Is there a reason why casting a waveform array in a type deff cluster to a variant and then back to cluster then waveform array causes the waveform array to lose the Y array data?

 

Background:

I have some code that is running in a consumer producer loop where multiple producers (various part of my code) give the data to the same consumer.  When I got to testing the code, I noticed that the waveform data being sent by my Ai producer loop (PS V, PS I, MTR Tq) to my consumer loop loses its Y array data.  I then created a small scale version of the process as best I could and in the small scale version of things, there isn't an issue.  I can't release the code, but I did take screen snippets of my relevant code along with the probes and text inside the probes for specific things.  Below you can see these images.

 

Producer Loop

Matt_AM_0-1725476255200.png

 

Consumer Loop

Matt_AM_1-1725476275703.png

 

Probe 29 (ai data read from DAQmx as a 1D waveform being stored as a variant)
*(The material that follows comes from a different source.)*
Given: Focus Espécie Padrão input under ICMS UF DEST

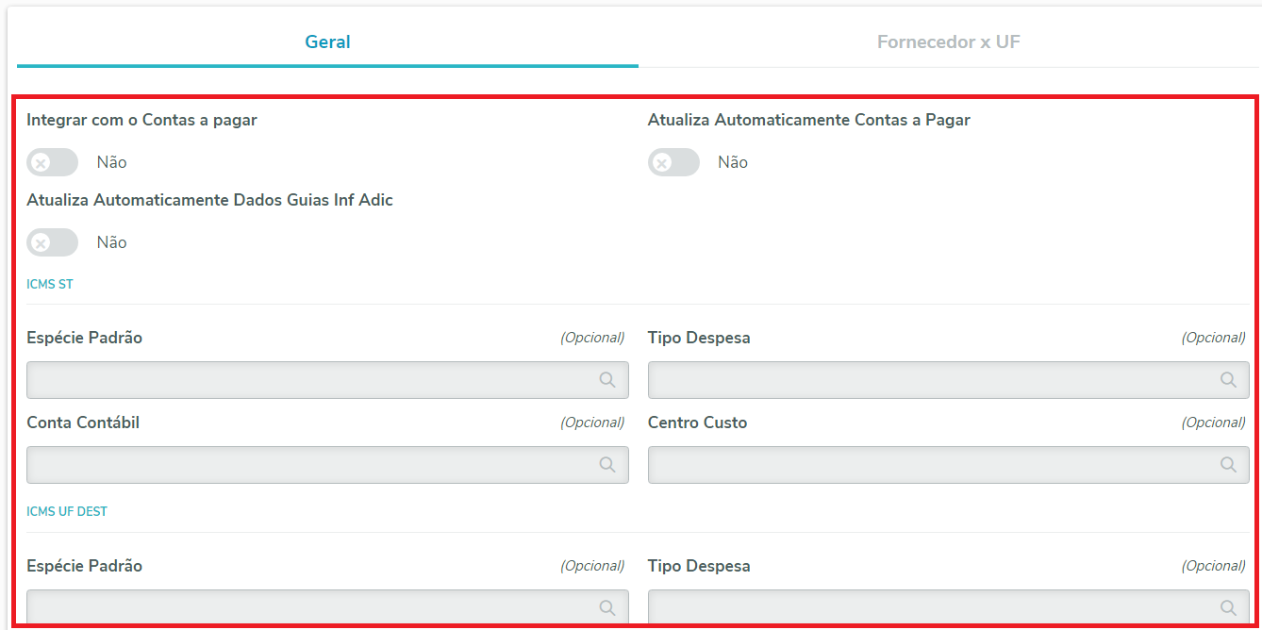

Matt_AM_2-1725476316655.png

 

 

Probe 31 (element I am enqueuing and the corresponding text file contains things in the "Adtl Data")

Matt_AM_3-1725476355773.png

 

Probe 35 (element dequeued by consumer and the corresponding text file contains things in the "Adtl Data")

Matt_AM_4-1725476404668.png

 

 

Probe 32 (data after being casted back to a variant)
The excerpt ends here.